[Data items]
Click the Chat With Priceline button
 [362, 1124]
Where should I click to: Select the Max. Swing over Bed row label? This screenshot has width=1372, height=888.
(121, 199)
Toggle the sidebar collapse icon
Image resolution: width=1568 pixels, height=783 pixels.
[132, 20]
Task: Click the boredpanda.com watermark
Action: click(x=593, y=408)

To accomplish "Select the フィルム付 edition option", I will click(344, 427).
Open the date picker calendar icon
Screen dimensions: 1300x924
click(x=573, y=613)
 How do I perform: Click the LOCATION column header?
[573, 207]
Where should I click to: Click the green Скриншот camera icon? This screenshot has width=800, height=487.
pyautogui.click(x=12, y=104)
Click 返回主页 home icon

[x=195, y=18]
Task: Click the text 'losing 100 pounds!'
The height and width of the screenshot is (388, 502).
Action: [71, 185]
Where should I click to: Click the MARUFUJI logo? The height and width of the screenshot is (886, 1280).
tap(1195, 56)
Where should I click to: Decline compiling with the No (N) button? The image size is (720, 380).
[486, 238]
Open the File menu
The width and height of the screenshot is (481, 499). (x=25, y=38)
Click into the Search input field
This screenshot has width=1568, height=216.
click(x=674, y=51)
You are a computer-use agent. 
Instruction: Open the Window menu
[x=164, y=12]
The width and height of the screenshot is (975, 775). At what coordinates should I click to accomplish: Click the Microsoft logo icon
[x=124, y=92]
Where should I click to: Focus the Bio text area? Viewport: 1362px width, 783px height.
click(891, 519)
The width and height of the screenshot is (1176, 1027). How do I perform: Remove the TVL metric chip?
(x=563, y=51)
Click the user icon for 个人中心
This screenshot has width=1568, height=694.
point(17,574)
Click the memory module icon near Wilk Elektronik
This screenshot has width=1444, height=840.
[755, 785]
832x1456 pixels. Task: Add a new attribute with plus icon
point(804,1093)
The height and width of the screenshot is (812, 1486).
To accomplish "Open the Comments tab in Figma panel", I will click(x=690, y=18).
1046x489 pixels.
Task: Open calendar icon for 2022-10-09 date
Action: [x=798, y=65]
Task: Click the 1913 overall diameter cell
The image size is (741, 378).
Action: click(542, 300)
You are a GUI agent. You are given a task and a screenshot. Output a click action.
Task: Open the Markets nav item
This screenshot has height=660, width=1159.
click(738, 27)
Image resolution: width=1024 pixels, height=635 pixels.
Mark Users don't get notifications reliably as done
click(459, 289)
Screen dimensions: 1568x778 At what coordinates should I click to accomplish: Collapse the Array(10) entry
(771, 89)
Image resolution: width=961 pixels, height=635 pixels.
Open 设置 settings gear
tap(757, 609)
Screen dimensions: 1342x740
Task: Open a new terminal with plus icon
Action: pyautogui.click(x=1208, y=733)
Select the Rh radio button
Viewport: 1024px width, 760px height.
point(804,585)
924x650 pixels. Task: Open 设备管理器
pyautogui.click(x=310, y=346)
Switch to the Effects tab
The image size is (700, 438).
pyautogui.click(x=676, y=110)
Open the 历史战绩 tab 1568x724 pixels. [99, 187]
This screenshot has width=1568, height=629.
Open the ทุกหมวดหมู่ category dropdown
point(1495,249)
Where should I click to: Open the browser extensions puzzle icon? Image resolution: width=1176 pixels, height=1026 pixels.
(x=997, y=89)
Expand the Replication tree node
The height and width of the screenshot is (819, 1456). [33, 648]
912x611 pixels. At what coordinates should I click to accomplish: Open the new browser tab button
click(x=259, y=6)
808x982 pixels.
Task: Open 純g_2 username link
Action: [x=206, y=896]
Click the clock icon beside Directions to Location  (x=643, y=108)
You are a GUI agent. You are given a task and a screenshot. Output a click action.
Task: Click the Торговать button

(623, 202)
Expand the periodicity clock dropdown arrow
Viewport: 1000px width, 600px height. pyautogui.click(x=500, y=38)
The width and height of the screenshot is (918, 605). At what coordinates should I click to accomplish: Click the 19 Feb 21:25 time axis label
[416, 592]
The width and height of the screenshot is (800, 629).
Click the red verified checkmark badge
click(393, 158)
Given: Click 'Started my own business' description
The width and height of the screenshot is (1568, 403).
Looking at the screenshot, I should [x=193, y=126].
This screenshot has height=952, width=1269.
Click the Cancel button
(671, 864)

Written problem =>
Repeat all of the entries above word for word, leaving nothing out and changing nothing.

Complete response =>
Click the Chat With Priceline button
 [362, 1124]
Where should I click to: Select the Max. Swing over Bed row label? This screenshot has width=1372, height=888.
(121, 199)
Toggle the sidebar collapse icon
Image resolution: width=1568 pixels, height=783 pixels.
[132, 20]
Task: Click the boredpanda.com watermark
Action: click(x=593, y=408)

To accomplish "Select the フィルム付 edition option", I will click(344, 427).
Open the date picker calendar icon
Screen dimensions: 1300x924
click(x=573, y=613)
 How do I perform: Click the LOCATION column header?
[573, 207]
Where should I click to: Click the green Скриншот camera icon? This screenshot has width=800, height=487.
pyautogui.click(x=12, y=104)
Click 返回主页 home icon

[x=195, y=18]
Task: Click the text 'losing 100 pounds!'
The height and width of the screenshot is (388, 502).
Action: [71, 185]
Where should I click to: Click the MARUFUJI logo? The height and width of the screenshot is (886, 1280).
tap(1195, 56)
Where should I click to: Decline compiling with the No (N) button? The image size is (720, 380).
[486, 238]
Open the File menu
The width and height of the screenshot is (481, 499). (x=25, y=38)
Click into the Search input field
This screenshot has width=1568, height=216.
click(x=674, y=51)
You are a computer-use agent. 
Instruction: Open the Window menu
[x=164, y=12]
The width and height of the screenshot is (975, 775). At what coordinates should I click to accomplish: Click the Microsoft logo icon
[x=124, y=92]
Where should I click to: Focus the Bio text area? Viewport: 1362px width, 783px height.
click(891, 519)
The width and height of the screenshot is (1176, 1027). How do I perform: Remove the TVL metric chip?
(x=563, y=51)
Click the user icon for 个人中心
This screenshot has width=1568, height=694.
point(17,574)
Click the memory module icon near Wilk Elektronik
This screenshot has width=1444, height=840.
[755, 785]
832x1456 pixels. Task: Add a new attribute with plus icon
point(804,1093)
The height and width of the screenshot is (812, 1486).
To accomplish "Open the Comments tab in Figma panel", I will click(x=690, y=18).
1046x489 pixels.
Task: Open calendar icon for 2022-10-09 date
Action: [x=798, y=65]
Task: Click the 1913 overall diameter cell
The image size is (741, 378).
Action: click(542, 300)
You are a GUI agent. You are given a task and a screenshot. Output a click action.
Task: Open the Markets nav item
This screenshot has height=660, width=1159.
click(738, 27)
Image resolution: width=1024 pixels, height=635 pixels.
Mark Users don't get notifications reliably as done
click(459, 289)
Screen dimensions: 1568x778 At what coordinates should I click to accomplish: Collapse the Array(10) entry
(771, 89)
Image resolution: width=961 pixels, height=635 pixels.
Open 设置 settings gear
tap(757, 609)
Screen dimensions: 1342x740
Task: Open a new terminal with plus icon
Action: pyautogui.click(x=1208, y=733)
Select the Rh radio button
Viewport: 1024px width, 760px height.
point(804,585)
924x650 pixels. Task: Open 设备管理器
pyautogui.click(x=310, y=346)
Switch to the Effects tab
The image size is (700, 438).
pyautogui.click(x=676, y=110)
Open the 历史战绩 tab 1568x724 pixels. [99, 187]
This screenshot has width=1568, height=629.
Open the ทุกหมวดหมู่ category dropdown
point(1495,249)
Where should I click to: Open the browser extensions puzzle icon? Image resolution: width=1176 pixels, height=1026 pixels.
(x=997, y=89)
Expand the Replication tree node
The height and width of the screenshot is (819, 1456). [33, 648]
912x611 pixels. At what coordinates should I click to accomplish: Open the new browser tab button
click(x=259, y=6)
808x982 pixels.
Task: Open 純g_2 username link
Action: [x=206, y=896]
Click the clock icon beside Directions to Location  (x=643, y=108)
You are a GUI agent. You are given a task and a screenshot. Output a click action.
Task: Click the Торговать button

(623, 202)
Expand the periodicity clock dropdown arrow
Viewport: 1000px width, 600px height. pyautogui.click(x=500, y=38)
The width and height of the screenshot is (918, 605). At what coordinates should I click to accomplish: Click the 19 Feb 21:25 time axis label
[416, 592]
The width and height of the screenshot is (800, 629).
Click the red verified checkmark badge
click(393, 158)
Given: Click 'Started my own business' description
The width and height of the screenshot is (1568, 403).
Looking at the screenshot, I should [x=193, y=126].
This screenshot has height=952, width=1269.
Click the Cancel button
(671, 864)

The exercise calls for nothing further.